Atypical Antipsychotic Use Among Acute Schizophrenic Inpatients

SIR: The introduction of atypical antipsychotics has triggered the reevaluation of treatment strategies in schizophrenia.^1–3 However, little information is available about the prescribing of novel antipsychotic drugs, in general or in different settings, or about the differential characteristics of patients on novel antipsychotics. The aims of this study were both to elucidate the prescribing practices for atypical antipsychotics among acute schizophrenic inpatients in Athens and to reveal the differential characteristics of schizophrenic patients on atypical antipsychotics.

The subjects of this prospective study were 63 schizophrenic patients (39 males), consecutively admitted at Eginition Hospital, Department of Psychiatry, Athens, from February 1997 to March 1998. Their mean age was 30.2±8.8 years. All patients were diagnosed on the basis of DSM-IV criteria.⁴ Written informed consent was obtained from the subjects and their relatives. All patients were assessed on admission with the Positive and Negative Syndrome Scale (PANSS)⁵ by the same psychiatrist-investigator, who was blind to the patients' antipsychotic medications. Another independent psychiatrist performed analysis of patients' case notes, surveying the prescribing of antipsychotic drugs on the first week after their admission.

Of the total 63 patients, 22 (35%) were on atypical antipsychotics; of these, 12 (54%) used atypical antipsychotics as monotherapy, and 10 (46%) used atypical antipsychotics concurrently with conventional antipsychotics. Patients on atypical antipsychotics were evenly divided between men and women (50%) and had a mean age of 32.9 years (SD=9.0). The most often used atypical antipsychotics were risperidone (54%), clozapine (23%), olanzapine (18%) and sertindole (5%). It is worth noting that risperidone and olanzapine were introduced in Greece in May 1994 and December 1997, respectively. Clozapine was reintroduced in July 1990, and sertindole was introduced in December 1997 but was withdrawn in December 1998. Quetiapine and ziprasidone were not yet available in the Greek market during the period of the study.

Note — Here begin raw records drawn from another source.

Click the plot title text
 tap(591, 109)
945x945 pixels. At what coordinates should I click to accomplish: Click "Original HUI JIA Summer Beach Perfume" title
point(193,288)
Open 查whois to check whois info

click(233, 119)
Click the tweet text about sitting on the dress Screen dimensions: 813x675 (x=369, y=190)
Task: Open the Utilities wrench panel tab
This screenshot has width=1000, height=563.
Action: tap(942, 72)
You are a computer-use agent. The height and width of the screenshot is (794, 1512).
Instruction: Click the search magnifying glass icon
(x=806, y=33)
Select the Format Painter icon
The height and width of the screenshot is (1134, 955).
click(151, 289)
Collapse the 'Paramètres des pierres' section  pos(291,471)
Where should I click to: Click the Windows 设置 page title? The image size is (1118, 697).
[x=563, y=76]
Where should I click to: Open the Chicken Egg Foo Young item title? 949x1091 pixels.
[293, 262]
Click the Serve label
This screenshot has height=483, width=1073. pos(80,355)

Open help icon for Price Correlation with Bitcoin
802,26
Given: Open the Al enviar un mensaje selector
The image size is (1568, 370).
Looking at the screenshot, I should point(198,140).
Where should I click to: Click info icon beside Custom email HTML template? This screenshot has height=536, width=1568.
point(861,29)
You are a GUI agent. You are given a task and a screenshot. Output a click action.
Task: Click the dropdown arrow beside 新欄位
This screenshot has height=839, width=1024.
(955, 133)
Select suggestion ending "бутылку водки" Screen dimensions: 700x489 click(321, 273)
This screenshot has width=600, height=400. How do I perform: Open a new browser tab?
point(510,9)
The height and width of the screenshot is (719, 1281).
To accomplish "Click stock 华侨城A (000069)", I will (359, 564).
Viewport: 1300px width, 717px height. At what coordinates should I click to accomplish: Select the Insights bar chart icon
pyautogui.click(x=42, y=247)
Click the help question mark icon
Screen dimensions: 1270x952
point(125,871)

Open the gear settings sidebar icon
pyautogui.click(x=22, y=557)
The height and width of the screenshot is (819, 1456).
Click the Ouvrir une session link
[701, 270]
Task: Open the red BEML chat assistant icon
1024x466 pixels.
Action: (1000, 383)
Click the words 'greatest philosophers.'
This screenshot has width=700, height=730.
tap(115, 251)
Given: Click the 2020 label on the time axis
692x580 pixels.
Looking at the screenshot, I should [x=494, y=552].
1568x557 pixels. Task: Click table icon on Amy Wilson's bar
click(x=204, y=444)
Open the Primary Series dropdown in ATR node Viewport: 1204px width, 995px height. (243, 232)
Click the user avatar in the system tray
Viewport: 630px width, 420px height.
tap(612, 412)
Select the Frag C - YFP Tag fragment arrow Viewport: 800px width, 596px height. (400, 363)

Patients on atypical antipsychotics (as monotherapy or in combination with conventional antipsychotics, n=22, Group A) were compared with those on conventional antipsychotics (n=41, Group B). For the statistical evaluation, Mann-Whitney U-tests, Student's t-tests, or chi-square tests were used. There were no statistically significant differences between Group A and Group B patients on many sociodemographic and clinical-psychopathological parameters such as age (32.9 vs. 30.9 years), sex (men, 50% vs. 61%), family status (single, 70% vs. 87%), duration of illness (years, 6.7 vs. 7.6), PANSS-total score (73.2 vs. 76.0), PANSS-positive subscale score (18.1 vs. 18.4), PANSS-negative subscale score (18.7 vs. 18.8), and PANSS-general psychopathology subscale score (36.3 vs. 38.3). There were no statistically significant differences between Group A and Group B patients regarding the PANSS item scores with one exception. Schizophrenic patients on atypical antipsychotics showed a trend for significantly lower scores on item G14 of the PANSS (poor impulse control, 1.5 vs. 2.2; U=168, P=0.07).

In summary, acute schizophrenic patients on atypical antipsychotics were differentiated from those on conventional antipsychotics in that they had better impulse control.